И постепенно мной овладевало настойчивое желание — нарушить собственные планы, сделать все наоборот (не сочтите, будто я приехал совершить нечто важное и героическое). Еще в самолете я думал: прилечу поздно, всю ночь просплю как сурок, а утром начну книгу, сварив предварительно крепкий кофе и набив трубку (первую после трех месяцев «никотинового воздержания»).

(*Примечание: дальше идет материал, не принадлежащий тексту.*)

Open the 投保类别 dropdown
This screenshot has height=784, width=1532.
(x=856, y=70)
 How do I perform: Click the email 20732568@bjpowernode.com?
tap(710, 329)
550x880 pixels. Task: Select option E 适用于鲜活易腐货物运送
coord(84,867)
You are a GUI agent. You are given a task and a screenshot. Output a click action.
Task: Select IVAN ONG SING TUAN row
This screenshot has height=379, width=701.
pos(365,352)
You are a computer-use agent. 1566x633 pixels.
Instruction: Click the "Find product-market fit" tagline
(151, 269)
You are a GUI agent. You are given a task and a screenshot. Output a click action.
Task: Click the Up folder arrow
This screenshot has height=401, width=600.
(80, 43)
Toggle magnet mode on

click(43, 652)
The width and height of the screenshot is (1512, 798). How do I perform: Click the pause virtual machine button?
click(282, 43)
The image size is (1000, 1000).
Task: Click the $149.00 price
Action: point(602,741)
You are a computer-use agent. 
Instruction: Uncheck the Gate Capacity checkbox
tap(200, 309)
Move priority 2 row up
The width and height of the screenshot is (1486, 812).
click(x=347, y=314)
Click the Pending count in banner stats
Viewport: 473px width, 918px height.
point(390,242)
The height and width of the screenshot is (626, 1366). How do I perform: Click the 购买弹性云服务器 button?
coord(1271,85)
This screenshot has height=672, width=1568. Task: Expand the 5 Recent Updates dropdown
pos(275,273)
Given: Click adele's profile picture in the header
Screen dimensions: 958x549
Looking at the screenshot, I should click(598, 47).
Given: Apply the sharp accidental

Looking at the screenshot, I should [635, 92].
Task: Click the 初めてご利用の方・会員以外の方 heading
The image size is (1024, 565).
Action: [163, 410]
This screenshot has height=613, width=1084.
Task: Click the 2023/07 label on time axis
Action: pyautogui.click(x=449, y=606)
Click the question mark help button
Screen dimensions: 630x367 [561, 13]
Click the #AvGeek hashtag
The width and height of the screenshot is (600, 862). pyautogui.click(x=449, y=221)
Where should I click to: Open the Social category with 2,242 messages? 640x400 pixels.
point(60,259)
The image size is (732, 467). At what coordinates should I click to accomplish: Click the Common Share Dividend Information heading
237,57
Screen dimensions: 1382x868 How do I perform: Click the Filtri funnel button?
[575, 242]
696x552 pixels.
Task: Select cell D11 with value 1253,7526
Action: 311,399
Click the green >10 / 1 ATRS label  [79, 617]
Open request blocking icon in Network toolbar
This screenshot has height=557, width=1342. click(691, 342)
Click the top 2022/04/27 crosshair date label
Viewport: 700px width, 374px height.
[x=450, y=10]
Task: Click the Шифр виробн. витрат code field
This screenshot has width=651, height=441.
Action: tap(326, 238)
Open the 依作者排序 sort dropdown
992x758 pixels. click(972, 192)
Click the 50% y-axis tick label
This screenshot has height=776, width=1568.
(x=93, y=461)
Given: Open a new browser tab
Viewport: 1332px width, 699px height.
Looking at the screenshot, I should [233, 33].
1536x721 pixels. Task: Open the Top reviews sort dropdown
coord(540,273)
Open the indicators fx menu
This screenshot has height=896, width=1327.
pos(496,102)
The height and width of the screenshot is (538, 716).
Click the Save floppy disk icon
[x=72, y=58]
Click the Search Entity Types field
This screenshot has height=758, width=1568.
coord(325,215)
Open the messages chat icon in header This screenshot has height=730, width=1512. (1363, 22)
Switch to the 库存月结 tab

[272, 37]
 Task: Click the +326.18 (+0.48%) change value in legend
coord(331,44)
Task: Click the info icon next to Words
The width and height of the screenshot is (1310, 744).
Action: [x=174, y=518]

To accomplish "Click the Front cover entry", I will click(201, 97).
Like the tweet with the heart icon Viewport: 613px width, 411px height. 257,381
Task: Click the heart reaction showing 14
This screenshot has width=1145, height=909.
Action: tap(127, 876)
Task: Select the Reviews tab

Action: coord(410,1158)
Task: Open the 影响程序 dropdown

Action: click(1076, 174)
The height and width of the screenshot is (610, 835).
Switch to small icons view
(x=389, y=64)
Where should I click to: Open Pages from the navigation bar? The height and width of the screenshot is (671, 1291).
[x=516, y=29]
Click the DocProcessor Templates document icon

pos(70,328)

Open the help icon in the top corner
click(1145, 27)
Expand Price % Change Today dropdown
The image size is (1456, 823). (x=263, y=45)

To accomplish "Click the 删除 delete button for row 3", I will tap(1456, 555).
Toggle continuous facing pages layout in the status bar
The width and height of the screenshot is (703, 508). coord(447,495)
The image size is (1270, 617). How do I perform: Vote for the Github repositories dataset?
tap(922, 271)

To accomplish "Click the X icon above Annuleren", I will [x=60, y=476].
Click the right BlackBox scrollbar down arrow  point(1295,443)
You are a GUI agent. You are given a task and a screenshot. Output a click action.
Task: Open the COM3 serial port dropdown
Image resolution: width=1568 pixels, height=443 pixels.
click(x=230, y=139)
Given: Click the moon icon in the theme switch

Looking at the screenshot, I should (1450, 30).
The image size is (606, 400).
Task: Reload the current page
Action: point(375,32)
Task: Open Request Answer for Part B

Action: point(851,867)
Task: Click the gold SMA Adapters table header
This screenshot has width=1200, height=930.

Но случилось неизбежное — то, что случается со мной, когда после долгих дней одиночества я приезжаю в Женеву поздно ночью, вижу Аделу и детей, ожидающих меня, и чувствую неудержимое желание поговорить, рассказать им обо всем на свете, а когда бедные дети, не в силах сопротивляться сну, уходят в спальню, я продолжаю беседовать с Аделой — радость новой встречи переполняет меня и изливается неудержимым потоком слов.
И этой ночью я не смог побороть искушение. Приготовив кофе — плита повиновалась так же послушно, как замок, — я поставил пишущую машинку на маленький столик, пододвинул плетеное кресло и, словно непослушный, расшалившийся ребенок, которого так и не смогли уложить спать, позабыв обо всем, принялся — нет, не писать давно задуманную книгу, но объяснять тебе, мой дом, что я снова здесь, объяснять самому себе, зачем я приехал и почему мне так отчаянно хочется смеяться над собой, над ненавистной службой и над пятьюдесятью четырьмя годами, еще вчера тяжким грузом давившими мне на плечи.
2
После ночного бдения я лег спать только на рассвете, в полной уверенности, что тут же усну как убитый. Ложе я устроил себе в маленькой комнатушке (обычно там спит Виктор), которую домашние называют «келья»: кровать, в углу — рукомойник с зеркалом, ночной столик из дома тещи, маленькая конторка, доставшаяся от тетушки Розины. И единственное окошко, выходящее в лес.
Я испытал истинное блаженство, когда улегся в постель и завернулся в свежие простыни.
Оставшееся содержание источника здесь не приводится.